Notably, the average age and percentage of women as well as percentages of volume depletion and vitamin B complex administration were the highest in the no metformin group, indicating that metformin was properly administered according to the health status of patients. However, considering that in the high-dose metformin group, about 20% of patients who developed lactic acidosis had a diagnosis of volume depletion (in study 2-1), more strict compliance with the description of the package insert might be necessary. As long as the use follows the package insert, increasing the administration dose to a level which is sufficient to gain glycemic control could be considered if the administration dose has been maintained at low levels due to the concern of increased lactic acidosis incidence.
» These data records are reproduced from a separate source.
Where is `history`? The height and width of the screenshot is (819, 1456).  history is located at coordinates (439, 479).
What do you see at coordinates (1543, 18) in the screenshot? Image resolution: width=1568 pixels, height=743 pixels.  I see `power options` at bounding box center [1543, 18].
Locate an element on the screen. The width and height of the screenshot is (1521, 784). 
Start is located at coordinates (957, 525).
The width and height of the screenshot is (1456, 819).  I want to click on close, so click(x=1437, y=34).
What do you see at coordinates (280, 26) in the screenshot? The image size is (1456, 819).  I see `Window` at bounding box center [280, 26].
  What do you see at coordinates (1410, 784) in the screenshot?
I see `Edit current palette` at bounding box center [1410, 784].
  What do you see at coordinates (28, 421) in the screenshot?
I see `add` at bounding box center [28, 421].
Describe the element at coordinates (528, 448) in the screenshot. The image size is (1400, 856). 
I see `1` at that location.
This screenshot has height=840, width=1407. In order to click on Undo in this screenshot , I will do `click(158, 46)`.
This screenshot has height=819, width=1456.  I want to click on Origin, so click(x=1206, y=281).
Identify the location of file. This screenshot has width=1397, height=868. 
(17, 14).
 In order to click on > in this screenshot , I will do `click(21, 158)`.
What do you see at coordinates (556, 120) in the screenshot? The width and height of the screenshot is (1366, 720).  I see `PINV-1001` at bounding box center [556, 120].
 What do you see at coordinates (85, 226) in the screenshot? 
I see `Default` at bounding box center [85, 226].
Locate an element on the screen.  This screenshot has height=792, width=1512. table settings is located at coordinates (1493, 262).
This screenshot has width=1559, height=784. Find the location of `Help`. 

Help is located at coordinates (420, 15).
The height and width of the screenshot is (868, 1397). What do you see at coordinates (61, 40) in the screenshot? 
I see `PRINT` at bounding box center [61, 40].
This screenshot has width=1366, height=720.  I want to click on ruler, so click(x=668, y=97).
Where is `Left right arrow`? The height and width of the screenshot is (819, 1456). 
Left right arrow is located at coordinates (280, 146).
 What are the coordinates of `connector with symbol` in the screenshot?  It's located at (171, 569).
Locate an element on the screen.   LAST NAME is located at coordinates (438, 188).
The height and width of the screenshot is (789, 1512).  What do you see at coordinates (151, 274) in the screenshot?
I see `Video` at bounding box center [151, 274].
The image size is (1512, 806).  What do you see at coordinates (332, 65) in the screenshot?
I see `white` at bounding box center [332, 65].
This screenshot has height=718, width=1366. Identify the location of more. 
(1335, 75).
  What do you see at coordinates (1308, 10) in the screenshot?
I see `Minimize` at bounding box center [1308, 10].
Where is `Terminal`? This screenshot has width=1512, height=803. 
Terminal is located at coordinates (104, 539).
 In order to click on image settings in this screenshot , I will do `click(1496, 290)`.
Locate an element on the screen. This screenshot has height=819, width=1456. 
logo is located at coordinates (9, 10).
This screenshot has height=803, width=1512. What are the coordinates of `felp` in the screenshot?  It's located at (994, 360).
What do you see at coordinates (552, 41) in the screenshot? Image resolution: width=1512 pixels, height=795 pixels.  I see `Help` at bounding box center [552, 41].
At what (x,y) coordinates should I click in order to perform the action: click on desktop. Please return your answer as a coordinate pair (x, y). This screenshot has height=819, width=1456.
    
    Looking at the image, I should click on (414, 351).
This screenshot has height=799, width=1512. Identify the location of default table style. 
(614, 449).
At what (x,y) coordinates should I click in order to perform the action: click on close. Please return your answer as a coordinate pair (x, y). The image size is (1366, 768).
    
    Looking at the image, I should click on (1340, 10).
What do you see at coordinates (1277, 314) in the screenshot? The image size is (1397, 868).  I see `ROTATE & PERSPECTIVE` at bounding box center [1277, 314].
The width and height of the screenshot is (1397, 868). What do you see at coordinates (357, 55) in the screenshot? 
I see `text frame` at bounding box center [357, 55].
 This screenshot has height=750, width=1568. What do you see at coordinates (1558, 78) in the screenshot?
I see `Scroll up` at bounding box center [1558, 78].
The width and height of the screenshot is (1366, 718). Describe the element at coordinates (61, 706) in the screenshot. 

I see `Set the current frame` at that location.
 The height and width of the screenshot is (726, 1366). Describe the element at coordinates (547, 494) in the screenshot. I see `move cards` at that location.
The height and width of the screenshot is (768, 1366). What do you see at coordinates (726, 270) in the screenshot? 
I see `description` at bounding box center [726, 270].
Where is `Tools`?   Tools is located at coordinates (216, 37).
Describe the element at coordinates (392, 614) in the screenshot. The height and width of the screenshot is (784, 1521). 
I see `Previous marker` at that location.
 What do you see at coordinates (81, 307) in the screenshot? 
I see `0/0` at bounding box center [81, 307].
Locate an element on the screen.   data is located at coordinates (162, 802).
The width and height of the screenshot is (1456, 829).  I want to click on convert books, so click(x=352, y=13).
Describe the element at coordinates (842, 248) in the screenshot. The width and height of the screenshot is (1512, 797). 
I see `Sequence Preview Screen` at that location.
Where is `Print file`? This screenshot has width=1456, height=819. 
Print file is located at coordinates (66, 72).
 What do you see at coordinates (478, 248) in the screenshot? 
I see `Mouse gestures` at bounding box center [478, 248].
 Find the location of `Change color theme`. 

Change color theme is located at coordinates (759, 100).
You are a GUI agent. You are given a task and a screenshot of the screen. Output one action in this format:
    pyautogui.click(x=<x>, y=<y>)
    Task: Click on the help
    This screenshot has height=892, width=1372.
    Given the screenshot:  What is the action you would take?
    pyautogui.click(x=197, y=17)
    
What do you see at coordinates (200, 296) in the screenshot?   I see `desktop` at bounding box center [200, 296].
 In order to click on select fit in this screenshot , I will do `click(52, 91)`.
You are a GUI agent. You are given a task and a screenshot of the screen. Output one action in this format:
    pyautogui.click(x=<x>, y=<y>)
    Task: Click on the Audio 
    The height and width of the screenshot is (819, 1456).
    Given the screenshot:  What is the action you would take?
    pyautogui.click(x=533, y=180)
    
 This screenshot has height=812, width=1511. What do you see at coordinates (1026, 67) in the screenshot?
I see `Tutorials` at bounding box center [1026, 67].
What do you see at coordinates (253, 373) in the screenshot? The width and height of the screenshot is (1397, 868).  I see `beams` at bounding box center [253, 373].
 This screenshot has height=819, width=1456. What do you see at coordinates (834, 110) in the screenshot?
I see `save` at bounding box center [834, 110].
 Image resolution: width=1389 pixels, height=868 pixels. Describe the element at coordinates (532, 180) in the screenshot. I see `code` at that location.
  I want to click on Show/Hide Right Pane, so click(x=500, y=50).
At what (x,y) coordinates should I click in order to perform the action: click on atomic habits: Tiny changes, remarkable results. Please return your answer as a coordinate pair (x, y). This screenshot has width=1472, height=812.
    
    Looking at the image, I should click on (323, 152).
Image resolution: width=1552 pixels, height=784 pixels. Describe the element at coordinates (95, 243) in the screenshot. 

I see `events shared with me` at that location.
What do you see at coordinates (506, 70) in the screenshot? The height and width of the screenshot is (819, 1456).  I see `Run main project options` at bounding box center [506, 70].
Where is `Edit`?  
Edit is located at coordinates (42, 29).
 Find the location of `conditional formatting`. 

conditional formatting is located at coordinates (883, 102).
There are a number of limitations to this study which should be considered while interpreting the results. First, because the database we used in this study was comprised of the secondary use of claims data, the accuracy of information on diagnoses and treatments is completely dependent on the records of database; the lack of records and inaccuracy in the records are reflected in the results of the analysis. Regarding the characteristics of this database that consisted of data from DPC hospitals, there is a possibility that more patients in severe state of T2D or with comorbidities are included than general patient groups. Moreover, the database does not have records of treatment conducted in the other medical institutions, which might influence the results of the analysis in the study. Secondly, we defined metformin administration using records of the prescription claims because we could not obtain information on the actual medication use by the patients. Thus, allocated observational months on the basis of the prescription records might be different from the actual timing of drug administration. Thirdly, we comprehensively explored the factors associated with the incidence of lactic acidosis by the logistic regression analysis using a wide range of information obtained from claims data. However, there may be other factors associated with the incidence of lactic acidosis that cannot be obtained from the claims data; consequently, there is always the possibility that confounding factors were not adjusted to a sufficient extent. For example, although smoking habit might be associated with the incidence of lactic acidosis, its association could not be examined because information about smoking was not included in the database.

Conclusions

The effect of high-dose metformin on the incidence of lactic acidosis was investigated in patients with T2D using a Japanese claims database. The results suggest an association between metformin administration and the incidence of lactic acidosis; however, the incidence rate was not higher in patients administered high-dose metformin than in those administered low-dose metformin. Moreover, some factors, including the diagnosis of volume depletion and the administration of vitamin B complex, as well as factors such as a lower age and being a male, were found to be associated with the incidence of lactic acidosis. Overall, these factors were found to have a significant association with the incidence of lactic acidosis in comparison to metformin administration.